▶ **Task to complete**: Pull out every line in the records below that contains the word "what". Matching is case-sensitive.

▶ **Listed records**:
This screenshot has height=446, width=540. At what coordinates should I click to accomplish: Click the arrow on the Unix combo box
--
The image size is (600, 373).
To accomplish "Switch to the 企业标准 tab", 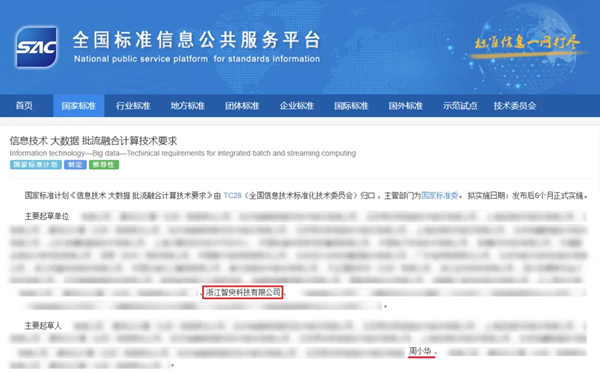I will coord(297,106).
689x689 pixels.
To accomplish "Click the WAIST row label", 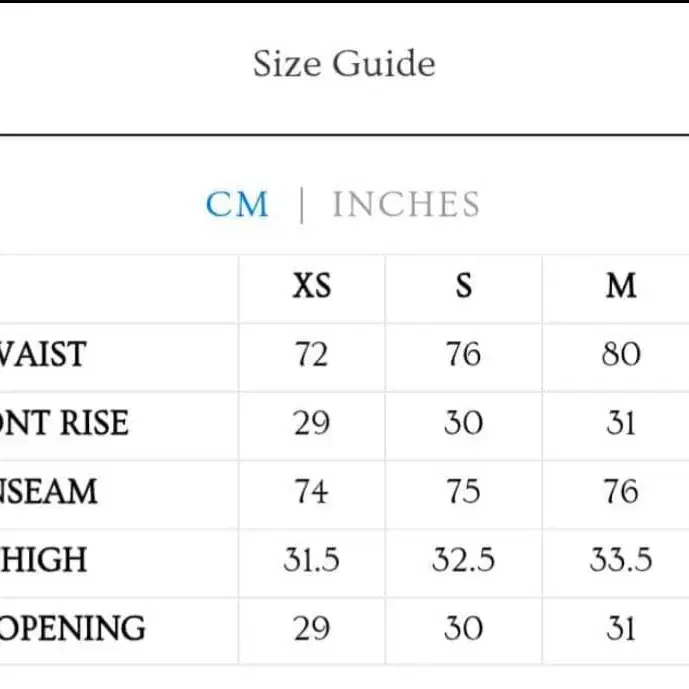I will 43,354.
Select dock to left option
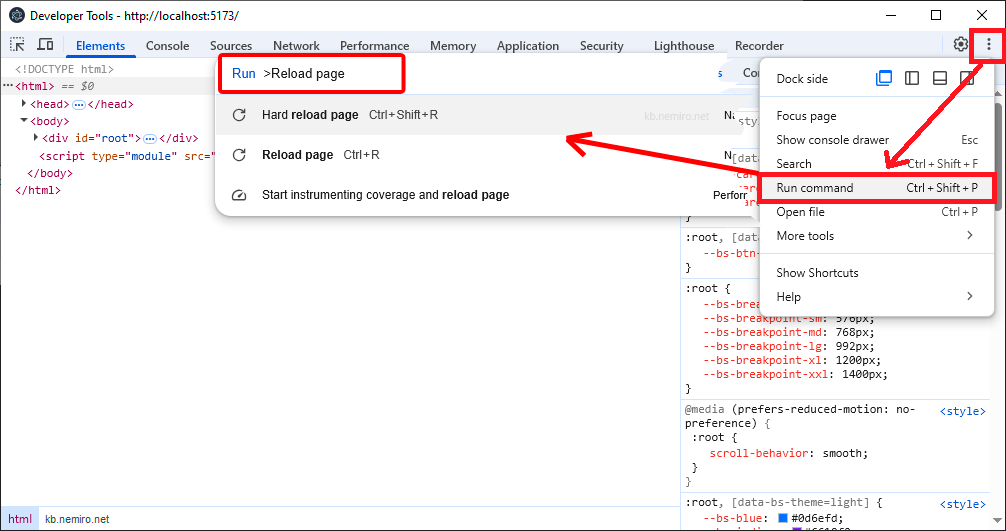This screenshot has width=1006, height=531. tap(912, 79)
==
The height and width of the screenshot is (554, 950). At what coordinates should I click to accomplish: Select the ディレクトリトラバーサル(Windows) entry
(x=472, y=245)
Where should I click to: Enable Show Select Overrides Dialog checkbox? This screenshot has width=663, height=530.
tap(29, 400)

▶ **Full output**:
This screenshot has height=446, width=540. At what coordinates should I click to accomplish: Click the arrow on the Unix combo box
The height and width of the screenshot is (554, 950). At what coordinates should I click to accomplish: Select the ディレクトリトラバーサル(Windows) entry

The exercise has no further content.